In SA for Twitter in Spanish, the most relevant workshop is the TASS workshop that has proposed different tasks for SA that focus on the Spanish language since 2012. An overview of the different tasks proposed, the participating teams, and the results obtained can be found in [4 , 27–29].

The Task 1 of TASS 2018 was focused in Sentiment Analysis at tweet level. The corpus provided by the organizers was InterTASS 2.0, including the Spain (ES), Peru (PE) and Costa Rica (CR) Spanish variants. Moreover, the organizers proposed two subtasks, Subtask 1 for monolingual SA and Subtask 2 for multilingual SA. The systems presented by [8] and [5] were the most competitive systems on the three Spanish variants for almost all the tasks while the system of [17] obtained the best results for the PE variant multilingual task.

In [8], the authors explore several deep learning architectures such as Deep Averaging Networks (DAN) [11], Attention Long Short Term Memory networks (Att-LSTM) [10] and Convolutional Neural Networks (CNN), along as different representations such as bag-of-words and Twitter word embeddings. In this case, the DAN system outperforms all the other participating systems in the ES variant.

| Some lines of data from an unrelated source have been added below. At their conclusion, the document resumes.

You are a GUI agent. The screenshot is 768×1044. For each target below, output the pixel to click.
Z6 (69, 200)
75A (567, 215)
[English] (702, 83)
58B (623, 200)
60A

Similarly, in [5], also were explored several deep learning architectures such as CNN and LSTM trained on top of Wikipedia word embeddings along as Support Vector Machines with a tweet representation based on word embeddings and several polarity statistics extracted from lexicons. Their LSTM and CNN systems are the first ranked systems for the CR and PE variants respectively.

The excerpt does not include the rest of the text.